Аннотация: Дорога к звёздам начинается и заканчивается на бетоне
Бетон звёздных дорог
Закованная в ледники Вьюга не знала смены времён года. Почти везде властвовала зима, и только в узкой экваториальной полосе стояла вечная холодная осень. Дорожка из бетонных плит, похожих на те, что устилают летное поле космодрома, проходила сквозь кедровую рощу. За ней начиналась болотистая тундра. Местами торчали покрытые разноцветным лишайником камни. Сухие проплешины у автохтонных мхов отвоевал серебристый ягель. Сквозь завезенную с Земли карликовую березку пробивались местные, напоминавшие клюкву ягоды, жесткие и горькие.
Раз в полгода Серафим выходил из города, чтобы подняться на холм к памятнику. Впрочем, во время войны у него тоже получалось ступить на бетон лишь два раза в год, когда провожал окончивших училище лейтенантов и забирал новую группу курсантов. В остальное время под ногами были педали управления или палуба учебного авианосца.
***
После второго выпуска он зашел к начальнику училища, положил на стол рапорт о переводе в действующую армию. Иванников молча кивнул на стул, придвинул к себе листок. Внимательно несколько раз перечитал распечатку. Серафим даже понадеялся, что его отпустят. Затянувшееся молчание прервал вызов. Начальник придавил клавишу громкой связи:
- Слушаю.
- Капитан Кесарев. Машины на борту, системники подключили.
- Ну, и хорошо! - он отпустил клавишу и пояснил: - Управление решило добавить к тебе в группу искинов. Для начала двоих.
- Искинов? Их же не надо учить.
- Этих - надо, - Иванников устало посмотрел на Серафима. - Это другие искины. Помнишь историю с вирусами Черного Дыра?
- Да... Так это они?
- Не они. Их младшие братья.
- Откуда?
- Черный Дыр вернулся. Прости, я не могу больше ничего рассказать.
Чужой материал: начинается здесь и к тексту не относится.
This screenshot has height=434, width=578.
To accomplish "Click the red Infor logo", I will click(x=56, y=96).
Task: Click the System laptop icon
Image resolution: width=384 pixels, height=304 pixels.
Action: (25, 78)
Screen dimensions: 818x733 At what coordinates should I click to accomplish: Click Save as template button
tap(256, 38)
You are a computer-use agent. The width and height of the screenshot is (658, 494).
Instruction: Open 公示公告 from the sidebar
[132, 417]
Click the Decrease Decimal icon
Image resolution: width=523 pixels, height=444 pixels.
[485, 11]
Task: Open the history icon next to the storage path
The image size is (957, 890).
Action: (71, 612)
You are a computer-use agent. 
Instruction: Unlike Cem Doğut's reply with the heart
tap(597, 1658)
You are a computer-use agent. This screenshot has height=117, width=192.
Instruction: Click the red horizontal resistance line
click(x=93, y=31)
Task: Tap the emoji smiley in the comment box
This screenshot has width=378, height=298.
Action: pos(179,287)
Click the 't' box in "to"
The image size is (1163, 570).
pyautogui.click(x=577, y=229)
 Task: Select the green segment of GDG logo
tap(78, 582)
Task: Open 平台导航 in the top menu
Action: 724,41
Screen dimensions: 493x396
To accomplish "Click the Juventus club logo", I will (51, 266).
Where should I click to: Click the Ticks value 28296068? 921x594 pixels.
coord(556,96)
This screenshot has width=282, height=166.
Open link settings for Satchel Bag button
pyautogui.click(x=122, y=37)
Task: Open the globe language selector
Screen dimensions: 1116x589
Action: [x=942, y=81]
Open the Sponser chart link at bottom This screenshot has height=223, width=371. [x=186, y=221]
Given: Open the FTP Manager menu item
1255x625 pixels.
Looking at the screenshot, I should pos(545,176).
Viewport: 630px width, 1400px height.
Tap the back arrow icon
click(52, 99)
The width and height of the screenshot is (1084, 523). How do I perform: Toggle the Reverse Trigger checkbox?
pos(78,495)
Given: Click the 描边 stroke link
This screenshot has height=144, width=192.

Император наложил на эту информацию собственный гриф секретности.
Серафим кивнул и решил всё-таки перевести разговор на то, с чем пришел:
- Может быть, отпустишь? Пойми, воевать надо нам, а мы отправляем туда молодежь. Вирусов этих...
- Не отпущу! - жестко сказал Иванников. - Заменить тебя тут некем.
- Я подготовлю тебе двух... Нет, трех инструкторов.
- Готовь. Но тебя я всё равно не отпущу, потому что среди всех инструкторов Империи у тебя лучшие результаты.
- Разве это можно оценить?
- Григорьич, я тут сам не поверил. Можно!
- Как?
- Оказывается, очень просто. Из твоего первого выпуска остались в живых три четверти, а у выпускников других училищ там средний показатель меньше половины.
Серафим зло глянул на Иванникова. Тот в оправдание сказал:
- Я и сам не знал. Тут с последним транспортом данные прислали. Вместе с искинами. Статистика - наука точная, и она говорит, что твои ребята гибнут там в два раза реже.
- Да что ты мне... Это много! Это очень много! Четверть за полгода. А еще через год... - Серафим поднялся, резко отодвинув стул. - Значит, я их плохо учил!
***
Задумавшись, он не заметил, как подошел к холму. Здесь начиналась лестница, сложенная из таких же плит, как и на дорожке. Это символично, потому что путь к звёздам начинался на бетоне. И заканчивался на нём.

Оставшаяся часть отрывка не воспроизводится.